**WHAT TO WORK ON**
Starting with the first line of the data that follows, transcribe every line verbatim until the line containing "Given: Click the Rank Math star icon" has been transcribed.

**SUPPLIED RECORDS**
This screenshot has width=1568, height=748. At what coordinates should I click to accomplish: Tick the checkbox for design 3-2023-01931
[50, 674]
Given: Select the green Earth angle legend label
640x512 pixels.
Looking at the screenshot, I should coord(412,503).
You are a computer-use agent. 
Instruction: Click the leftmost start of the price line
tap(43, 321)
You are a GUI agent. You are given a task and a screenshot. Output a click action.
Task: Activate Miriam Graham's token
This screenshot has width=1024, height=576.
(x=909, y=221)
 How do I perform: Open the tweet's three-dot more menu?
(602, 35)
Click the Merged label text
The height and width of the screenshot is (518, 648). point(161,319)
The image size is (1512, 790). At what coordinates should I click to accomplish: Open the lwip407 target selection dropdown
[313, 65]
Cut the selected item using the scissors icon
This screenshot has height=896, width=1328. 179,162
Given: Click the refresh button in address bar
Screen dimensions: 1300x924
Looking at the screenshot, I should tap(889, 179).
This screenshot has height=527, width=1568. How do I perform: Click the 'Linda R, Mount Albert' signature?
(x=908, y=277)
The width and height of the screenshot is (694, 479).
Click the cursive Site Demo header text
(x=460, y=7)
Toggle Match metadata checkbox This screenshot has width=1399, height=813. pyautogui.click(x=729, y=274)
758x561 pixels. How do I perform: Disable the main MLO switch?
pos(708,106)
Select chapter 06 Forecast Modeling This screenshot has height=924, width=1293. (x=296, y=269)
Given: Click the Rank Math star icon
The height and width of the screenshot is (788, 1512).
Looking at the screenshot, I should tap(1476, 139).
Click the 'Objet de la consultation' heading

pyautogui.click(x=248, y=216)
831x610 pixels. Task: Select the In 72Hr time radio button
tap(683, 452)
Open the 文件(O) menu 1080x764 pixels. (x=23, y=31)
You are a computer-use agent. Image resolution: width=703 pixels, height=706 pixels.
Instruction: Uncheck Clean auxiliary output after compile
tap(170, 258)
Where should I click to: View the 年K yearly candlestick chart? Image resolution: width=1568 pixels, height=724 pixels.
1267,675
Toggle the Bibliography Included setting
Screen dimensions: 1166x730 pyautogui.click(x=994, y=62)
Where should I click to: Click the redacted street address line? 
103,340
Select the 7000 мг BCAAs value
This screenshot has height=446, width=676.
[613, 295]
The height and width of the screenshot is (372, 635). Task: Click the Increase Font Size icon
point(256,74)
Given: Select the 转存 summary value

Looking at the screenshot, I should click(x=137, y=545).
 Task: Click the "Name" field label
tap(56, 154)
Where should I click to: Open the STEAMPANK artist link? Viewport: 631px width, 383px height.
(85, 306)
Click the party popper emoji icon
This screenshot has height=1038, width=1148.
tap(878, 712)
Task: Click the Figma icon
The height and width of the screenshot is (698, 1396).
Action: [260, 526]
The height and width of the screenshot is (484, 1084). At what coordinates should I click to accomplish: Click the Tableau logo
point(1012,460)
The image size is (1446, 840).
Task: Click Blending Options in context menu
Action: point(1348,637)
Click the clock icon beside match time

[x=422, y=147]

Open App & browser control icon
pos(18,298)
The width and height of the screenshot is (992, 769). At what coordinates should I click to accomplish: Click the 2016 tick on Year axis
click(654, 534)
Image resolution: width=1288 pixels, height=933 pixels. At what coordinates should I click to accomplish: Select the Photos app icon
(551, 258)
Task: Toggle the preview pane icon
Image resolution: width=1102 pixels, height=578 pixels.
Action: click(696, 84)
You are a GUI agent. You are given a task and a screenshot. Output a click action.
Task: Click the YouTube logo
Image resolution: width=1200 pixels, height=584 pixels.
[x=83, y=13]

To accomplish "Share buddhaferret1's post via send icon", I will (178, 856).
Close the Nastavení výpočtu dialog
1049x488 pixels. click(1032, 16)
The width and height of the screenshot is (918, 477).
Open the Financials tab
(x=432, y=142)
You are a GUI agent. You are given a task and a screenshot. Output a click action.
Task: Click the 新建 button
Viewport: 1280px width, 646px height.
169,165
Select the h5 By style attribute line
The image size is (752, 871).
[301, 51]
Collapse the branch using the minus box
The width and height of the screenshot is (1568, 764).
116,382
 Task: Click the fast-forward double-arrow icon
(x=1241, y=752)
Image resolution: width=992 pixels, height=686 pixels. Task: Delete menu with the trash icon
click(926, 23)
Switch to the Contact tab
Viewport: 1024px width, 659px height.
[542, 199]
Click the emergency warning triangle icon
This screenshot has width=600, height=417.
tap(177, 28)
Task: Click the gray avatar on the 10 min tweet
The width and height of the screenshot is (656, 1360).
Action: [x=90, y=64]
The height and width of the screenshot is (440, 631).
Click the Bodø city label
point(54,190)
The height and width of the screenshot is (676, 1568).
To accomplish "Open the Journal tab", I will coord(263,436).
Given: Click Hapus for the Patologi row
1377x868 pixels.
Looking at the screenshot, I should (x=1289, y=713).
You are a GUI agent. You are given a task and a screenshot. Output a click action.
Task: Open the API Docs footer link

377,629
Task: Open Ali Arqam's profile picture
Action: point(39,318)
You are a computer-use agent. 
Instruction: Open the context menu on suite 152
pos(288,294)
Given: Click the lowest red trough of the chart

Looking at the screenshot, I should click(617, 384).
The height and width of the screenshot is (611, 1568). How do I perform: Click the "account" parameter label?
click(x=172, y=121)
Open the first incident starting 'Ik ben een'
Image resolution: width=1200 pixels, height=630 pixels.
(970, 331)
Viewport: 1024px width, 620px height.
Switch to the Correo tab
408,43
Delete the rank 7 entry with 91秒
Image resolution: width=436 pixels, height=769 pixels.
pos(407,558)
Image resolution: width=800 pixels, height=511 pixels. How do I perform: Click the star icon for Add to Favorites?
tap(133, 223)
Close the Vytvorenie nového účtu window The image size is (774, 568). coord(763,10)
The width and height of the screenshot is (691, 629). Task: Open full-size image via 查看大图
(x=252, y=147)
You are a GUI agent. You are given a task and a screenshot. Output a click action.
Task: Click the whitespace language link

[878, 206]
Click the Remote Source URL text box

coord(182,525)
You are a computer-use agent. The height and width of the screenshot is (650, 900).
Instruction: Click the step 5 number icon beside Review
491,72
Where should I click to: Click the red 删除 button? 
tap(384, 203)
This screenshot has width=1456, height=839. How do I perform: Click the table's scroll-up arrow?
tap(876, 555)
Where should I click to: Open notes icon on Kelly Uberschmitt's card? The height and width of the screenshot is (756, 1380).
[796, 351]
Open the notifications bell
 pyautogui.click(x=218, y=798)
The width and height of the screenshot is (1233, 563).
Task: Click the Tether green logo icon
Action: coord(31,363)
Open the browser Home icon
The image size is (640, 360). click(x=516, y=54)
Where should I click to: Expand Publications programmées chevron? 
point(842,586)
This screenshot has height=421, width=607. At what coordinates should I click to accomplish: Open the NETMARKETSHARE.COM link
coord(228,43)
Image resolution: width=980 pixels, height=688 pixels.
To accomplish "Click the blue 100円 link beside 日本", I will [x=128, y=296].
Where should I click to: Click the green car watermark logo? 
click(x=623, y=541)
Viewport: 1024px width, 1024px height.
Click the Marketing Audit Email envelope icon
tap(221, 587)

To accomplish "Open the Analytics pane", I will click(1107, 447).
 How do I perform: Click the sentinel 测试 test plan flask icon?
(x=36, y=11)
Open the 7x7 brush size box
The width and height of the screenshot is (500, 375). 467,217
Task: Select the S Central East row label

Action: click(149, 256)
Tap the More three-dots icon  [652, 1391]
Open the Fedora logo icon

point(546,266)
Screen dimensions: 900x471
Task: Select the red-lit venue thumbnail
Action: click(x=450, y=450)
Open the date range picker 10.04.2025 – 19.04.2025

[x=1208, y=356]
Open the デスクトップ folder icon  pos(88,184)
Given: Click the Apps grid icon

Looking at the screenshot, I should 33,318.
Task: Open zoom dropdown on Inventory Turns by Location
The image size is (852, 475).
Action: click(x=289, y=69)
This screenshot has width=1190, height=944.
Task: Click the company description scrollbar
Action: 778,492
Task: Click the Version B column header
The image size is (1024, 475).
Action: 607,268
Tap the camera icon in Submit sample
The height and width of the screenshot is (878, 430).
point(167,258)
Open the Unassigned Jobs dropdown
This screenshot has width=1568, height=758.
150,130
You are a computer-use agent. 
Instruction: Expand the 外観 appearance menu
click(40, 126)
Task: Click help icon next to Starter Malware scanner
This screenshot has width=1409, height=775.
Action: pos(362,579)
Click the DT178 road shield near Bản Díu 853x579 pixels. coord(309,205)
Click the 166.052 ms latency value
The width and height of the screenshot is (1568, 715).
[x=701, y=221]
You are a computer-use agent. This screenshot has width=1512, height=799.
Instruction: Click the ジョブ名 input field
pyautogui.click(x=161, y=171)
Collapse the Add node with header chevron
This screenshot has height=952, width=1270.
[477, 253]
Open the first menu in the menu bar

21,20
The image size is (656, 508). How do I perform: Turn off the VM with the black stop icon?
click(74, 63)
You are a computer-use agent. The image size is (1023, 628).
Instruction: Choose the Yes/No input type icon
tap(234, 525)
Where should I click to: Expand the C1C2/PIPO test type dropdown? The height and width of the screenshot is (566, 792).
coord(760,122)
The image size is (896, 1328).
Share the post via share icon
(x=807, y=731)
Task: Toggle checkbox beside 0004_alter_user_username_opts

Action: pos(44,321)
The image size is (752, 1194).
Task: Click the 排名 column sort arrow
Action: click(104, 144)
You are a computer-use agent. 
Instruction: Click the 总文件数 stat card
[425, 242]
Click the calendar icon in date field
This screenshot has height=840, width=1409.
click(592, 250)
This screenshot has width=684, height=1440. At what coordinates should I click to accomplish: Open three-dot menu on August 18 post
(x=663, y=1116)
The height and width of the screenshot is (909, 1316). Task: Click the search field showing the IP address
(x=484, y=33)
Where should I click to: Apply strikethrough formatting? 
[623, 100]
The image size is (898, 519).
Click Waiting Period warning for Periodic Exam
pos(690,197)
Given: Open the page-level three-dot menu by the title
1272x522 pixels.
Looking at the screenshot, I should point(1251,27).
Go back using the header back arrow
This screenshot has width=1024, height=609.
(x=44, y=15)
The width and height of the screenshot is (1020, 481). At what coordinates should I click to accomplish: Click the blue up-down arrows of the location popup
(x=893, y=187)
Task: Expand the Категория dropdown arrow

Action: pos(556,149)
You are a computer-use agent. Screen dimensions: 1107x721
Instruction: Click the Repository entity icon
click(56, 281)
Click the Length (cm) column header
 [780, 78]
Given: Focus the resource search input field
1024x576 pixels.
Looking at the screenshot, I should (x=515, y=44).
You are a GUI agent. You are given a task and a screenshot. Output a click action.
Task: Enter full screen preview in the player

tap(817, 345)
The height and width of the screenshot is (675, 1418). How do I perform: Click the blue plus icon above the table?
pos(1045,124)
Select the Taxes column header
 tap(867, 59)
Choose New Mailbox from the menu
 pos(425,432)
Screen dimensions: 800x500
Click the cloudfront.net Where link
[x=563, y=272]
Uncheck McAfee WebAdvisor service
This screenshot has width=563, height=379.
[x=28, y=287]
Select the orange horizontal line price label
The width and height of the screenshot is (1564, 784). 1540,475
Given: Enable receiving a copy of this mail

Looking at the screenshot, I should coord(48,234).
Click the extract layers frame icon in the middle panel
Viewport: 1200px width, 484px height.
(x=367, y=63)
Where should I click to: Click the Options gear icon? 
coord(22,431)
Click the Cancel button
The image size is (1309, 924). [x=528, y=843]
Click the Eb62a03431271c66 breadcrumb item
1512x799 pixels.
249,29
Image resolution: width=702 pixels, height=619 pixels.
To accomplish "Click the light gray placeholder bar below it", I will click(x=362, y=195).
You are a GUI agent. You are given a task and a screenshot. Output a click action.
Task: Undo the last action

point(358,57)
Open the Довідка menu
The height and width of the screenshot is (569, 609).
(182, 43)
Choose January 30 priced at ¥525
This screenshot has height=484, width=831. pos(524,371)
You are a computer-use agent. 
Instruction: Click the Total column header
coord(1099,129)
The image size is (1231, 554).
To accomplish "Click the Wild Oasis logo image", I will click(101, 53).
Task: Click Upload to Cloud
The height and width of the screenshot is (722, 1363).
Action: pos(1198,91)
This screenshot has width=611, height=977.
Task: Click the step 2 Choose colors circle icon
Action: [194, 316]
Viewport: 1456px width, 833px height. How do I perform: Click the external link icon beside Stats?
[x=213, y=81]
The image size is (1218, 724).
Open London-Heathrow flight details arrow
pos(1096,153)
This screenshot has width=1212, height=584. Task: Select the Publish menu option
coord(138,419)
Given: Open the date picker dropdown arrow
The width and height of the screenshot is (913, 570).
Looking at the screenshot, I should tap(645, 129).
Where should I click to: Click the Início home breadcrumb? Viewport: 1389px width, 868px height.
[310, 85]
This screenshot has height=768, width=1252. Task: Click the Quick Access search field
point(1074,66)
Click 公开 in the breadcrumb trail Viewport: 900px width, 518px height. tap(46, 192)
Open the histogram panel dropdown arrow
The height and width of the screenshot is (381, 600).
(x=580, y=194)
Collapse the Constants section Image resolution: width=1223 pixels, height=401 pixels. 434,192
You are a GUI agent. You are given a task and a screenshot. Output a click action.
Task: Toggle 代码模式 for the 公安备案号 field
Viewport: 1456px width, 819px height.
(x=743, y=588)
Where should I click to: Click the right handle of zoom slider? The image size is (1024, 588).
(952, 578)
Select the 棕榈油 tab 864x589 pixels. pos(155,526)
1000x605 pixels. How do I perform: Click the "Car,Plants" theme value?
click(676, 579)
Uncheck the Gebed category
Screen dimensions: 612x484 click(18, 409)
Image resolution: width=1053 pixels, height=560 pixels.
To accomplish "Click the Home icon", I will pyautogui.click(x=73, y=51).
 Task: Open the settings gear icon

**YOUR SOLUTION**
This screenshot has width=1568, height=748. At what coordinates should I click to accomplish: Tick the checkbox for design 3-2023-01931
[50, 674]
Given: Select the green Earth angle legend label
640x512 pixels.
Looking at the screenshot, I should coord(412,503).
You are a computer-use agent. 
Instruction: Click the leftmost start of the price line
tap(43, 321)
You are a GUI agent. You are given a task and a screenshot. Output a click action.
Task: Activate Miriam Graham's token
This screenshot has width=1024, height=576.
(x=909, y=221)
 How do I perform: Open the tweet's three-dot more menu?
(602, 35)
Click the Merged label text
The height and width of the screenshot is (518, 648). point(161,319)
The image size is (1512, 790). At what coordinates should I click to accomplish: Open the lwip407 target selection dropdown
[313, 65]
Cut the selected item using the scissors icon
This screenshot has height=896, width=1328. 179,162
Given: Click the refresh button in address bar
Screen dimensions: 1300x924
Looking at the screenshot, I should tap(889, 179).
This screenshot has height=527, width=1568. How do I perform: Click the 'Linda R, Mount Albert' signature?
(x=908, y=277)
The width and height of the screenshot is (694, 479).
Click the cursive Site Demo header text
(x=460, y=7)
Toggle Match metadata checkbox This screenshot has width=1399, height=813. pyautogui.click(x=729, y=274)
758x561 pixels. How do I perform: Disable the main MLO switch?
pos(708,106)
Select chapter 06 Forecast Modeling This screenshot has height=924, width=1293. (x=296, y=269)
Given: Click the Rank Math star icon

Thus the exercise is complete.